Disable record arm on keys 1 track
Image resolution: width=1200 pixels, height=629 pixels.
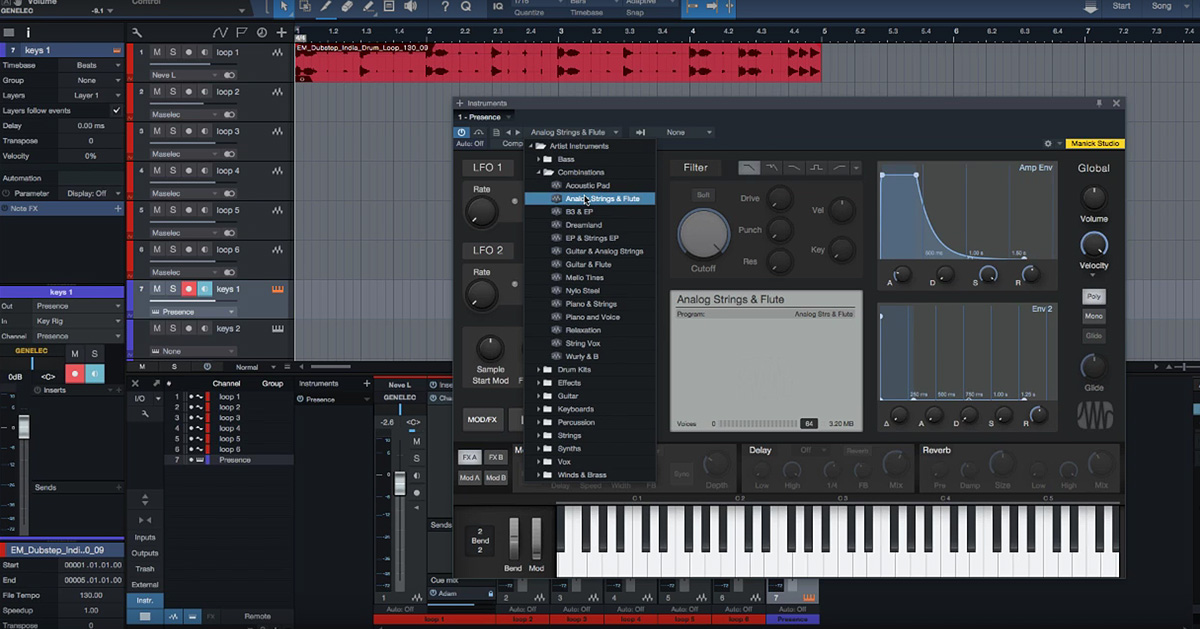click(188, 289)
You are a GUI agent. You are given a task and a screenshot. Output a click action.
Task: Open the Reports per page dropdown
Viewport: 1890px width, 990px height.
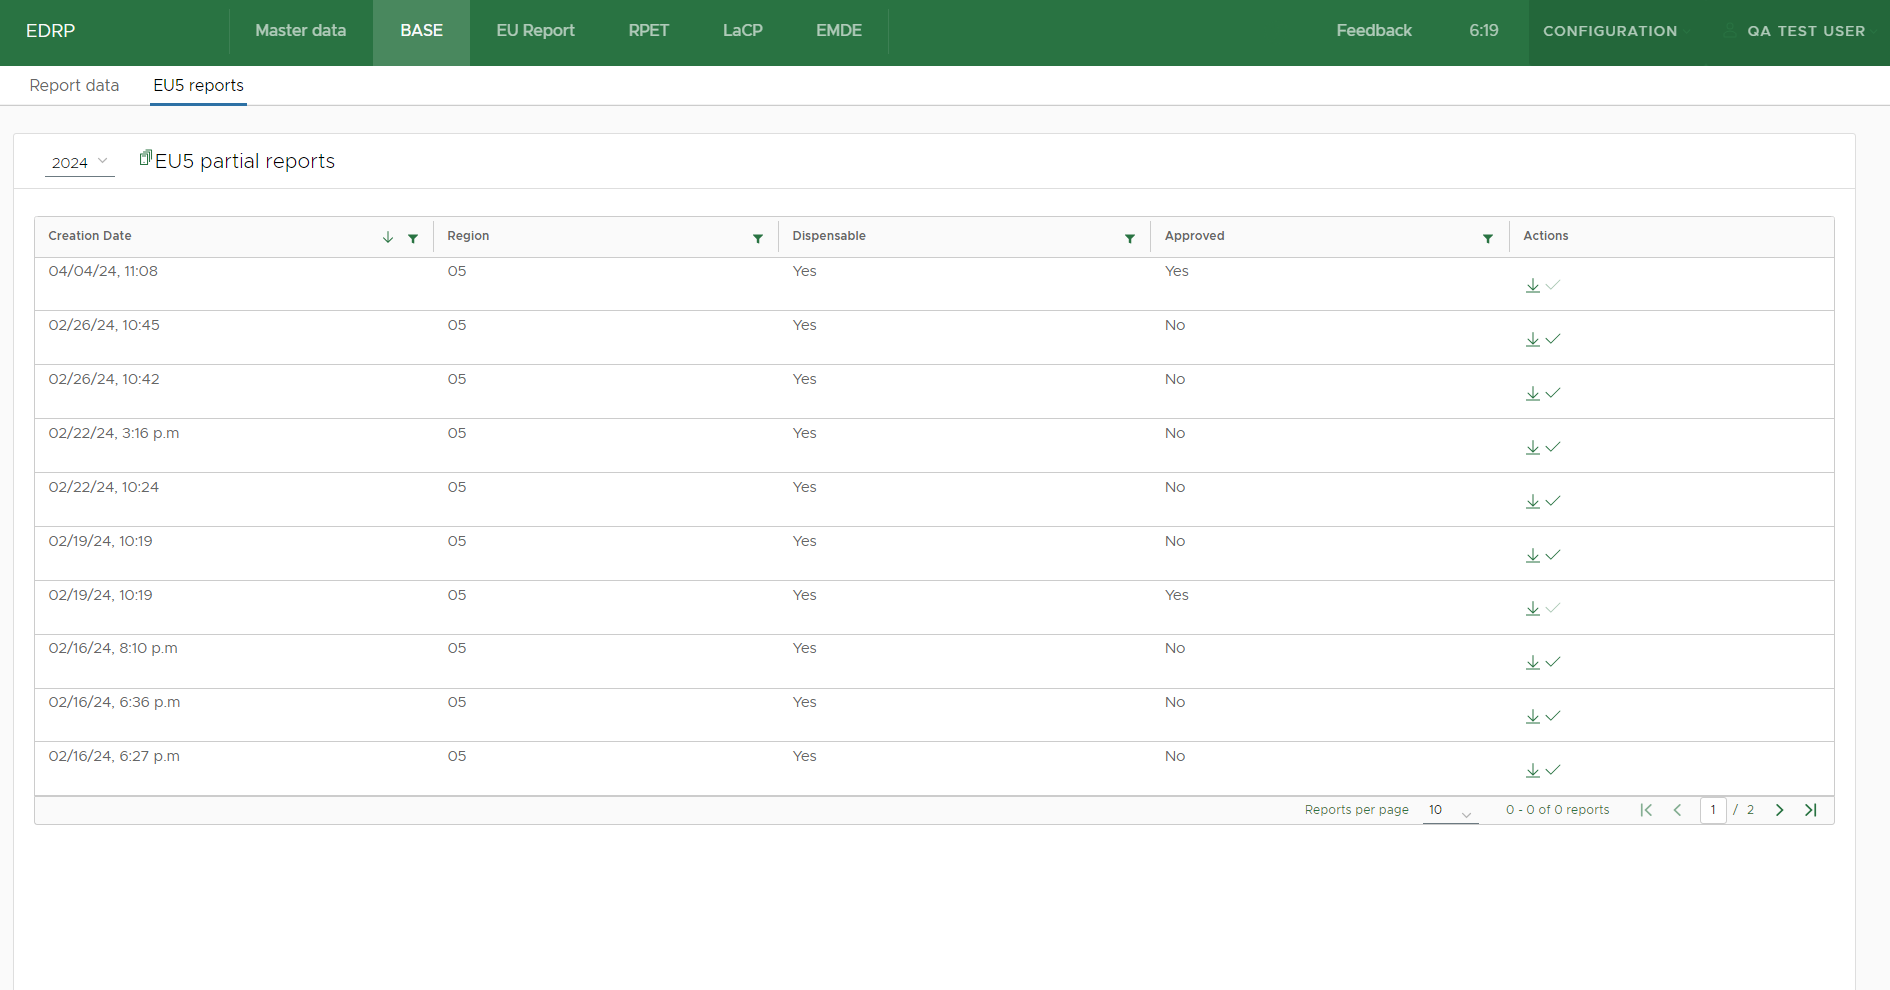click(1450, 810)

----

» **Exercise description**: Find each line in the rows above that contains the string "height", matching case exactly, and copy those lines.

» **Complete answer**:
Image resolution: width=1200 pixels, height=629 pixels.
Viewport: 1890px width, 990px height.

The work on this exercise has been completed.